Smith described his career high as "My first prize-giving evening as headteacher. It was very humbling to recognise the effort and hard work of our pupils."

According to his local Labour MP Jon Cruddas, Smith did a "fantastic" job at his school. Crudas also said that Smith "had transformed the lives of thousands of poor children". His "clear and focused" leadership was praised by Ofsted.

== City Academy programme ==
Des Smith was a council member of the Specialist Schools and Academies Trust (of which Lord Levy was the President), which helped the government recruit sponsors for the £5bn City Academy programme. He was appointed to the Trust's Council in November 2005 and resigned from the Council in January 2006. Smith was contracted by Veredus Interim Management to act as a consultant to the Department of Education and Skills, a position from which he also stepped down in January 2006.

== Cash for Honours ==
In January 2006 the Sunday Times embarked on a sting operation to investigate allegations that honours were available to be 'bought'. Over a champagne dinner with an undercover reporter Smith is alleged to have said "Because basically ... the prime minister's office would recommend someone like Malcolm (a fictional potential donor) for an OBE, a CBE or a knighthood". When the investigation was published Smith quit his post with the Specialist Schools and Academies Trust in January 2006.

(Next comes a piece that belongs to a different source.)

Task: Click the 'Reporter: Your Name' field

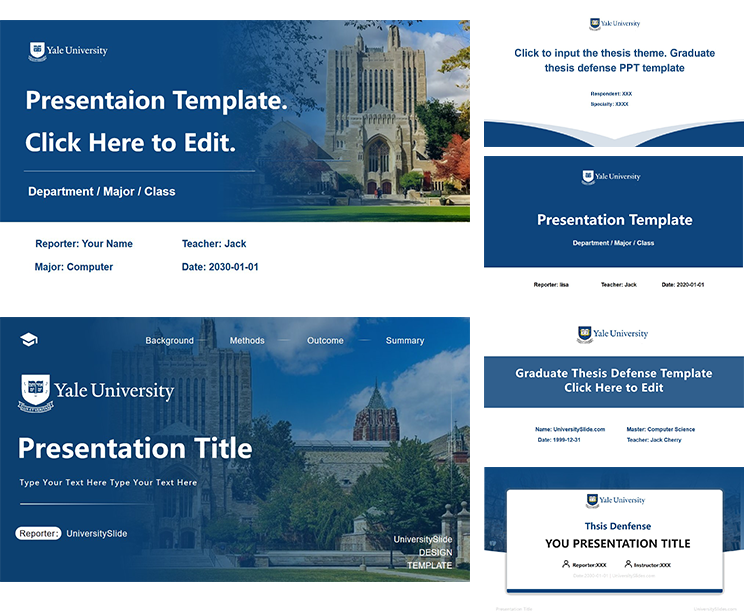Action: tap(84, 244)
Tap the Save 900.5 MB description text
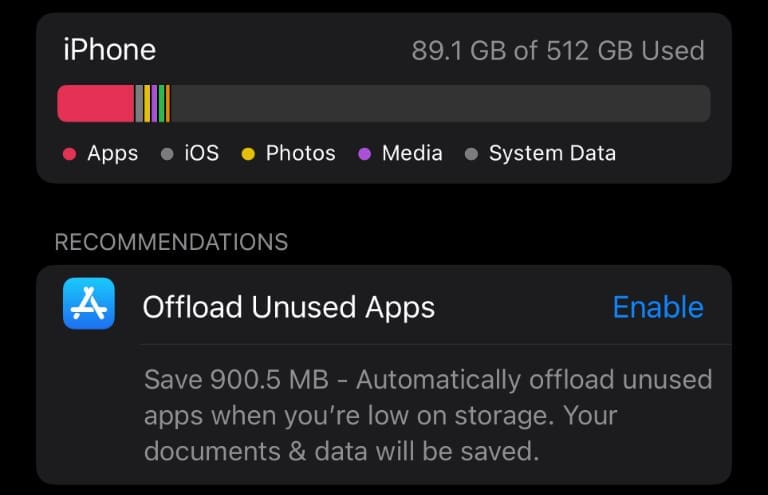Image resolution: width=768 pixels, height=495 pixels. click(x=428, y=415)
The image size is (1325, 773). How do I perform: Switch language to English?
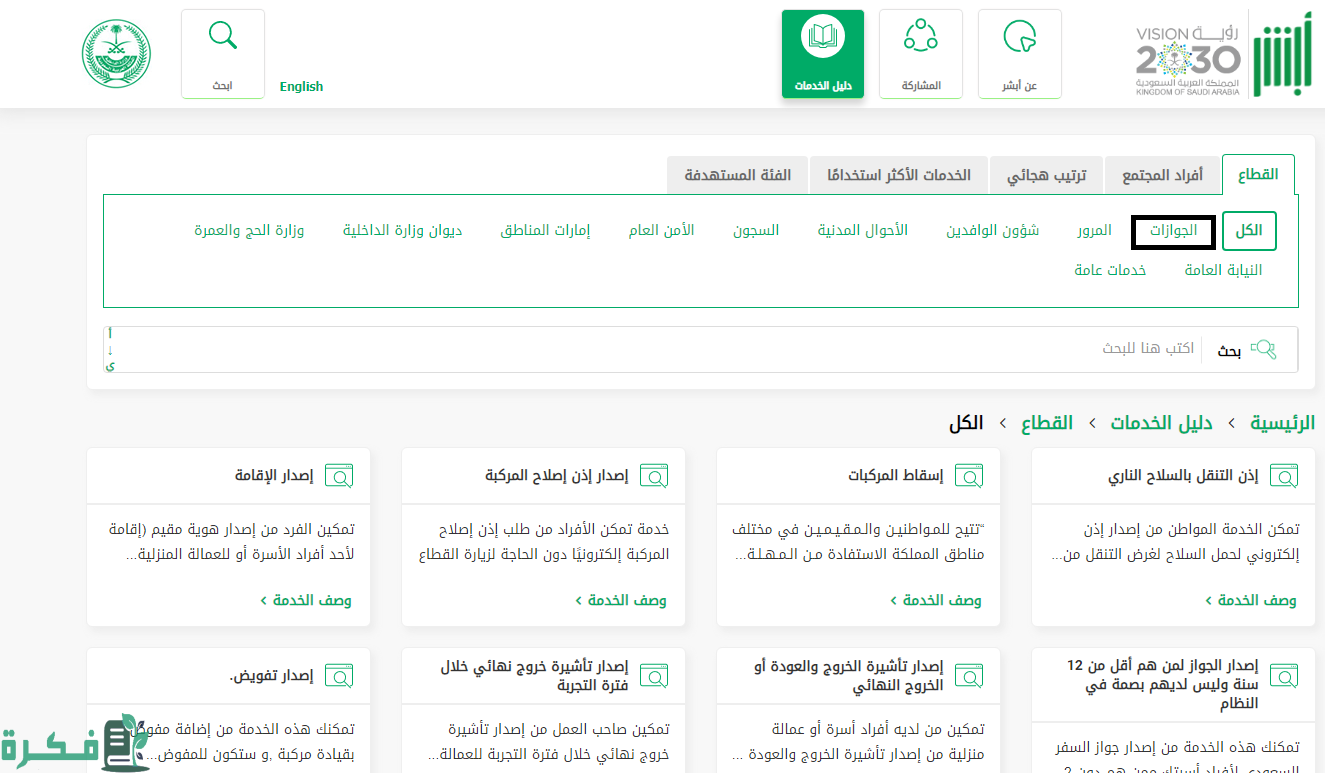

On 13 April 2006 the Metropolitan Police arrested Smith under the Honours (Prevention of Abuses) Act 1925 but, shortly afterwards, Scotland Yard announced that he was freed on bail "to return... pending further inquiries". Smith gave an emotional interview in which he said "I demand that Blair is arrested at 10 Downing Street at 7.20am, that he is taken to a police station – hopefully Stoke Newington, which is a very unpleasant Bastille-type place – and treated the same way that I have been treated", mirroring his own experience of arrest. The Crown Prosecution Service announced, on 7 February 2007, that Smith would not face any charges because there was "insufficient evidence" to charge him with an offence under the 1925 Act.

Smith later stated that "I was totally hung out to dry by the Blair regime" and that he had been driven to the brink of suicide.

==Drink-driving==
Smith pleaded guilty to a drink-driving offence on 25 July 2006. After he had crashed his car, he was found to be almost three times over the drink-drive limit. Smith was banned from driving for three years, fined £1,800, and ordered to attend a drink-impaired drivers' course and carry out 80 hours community service.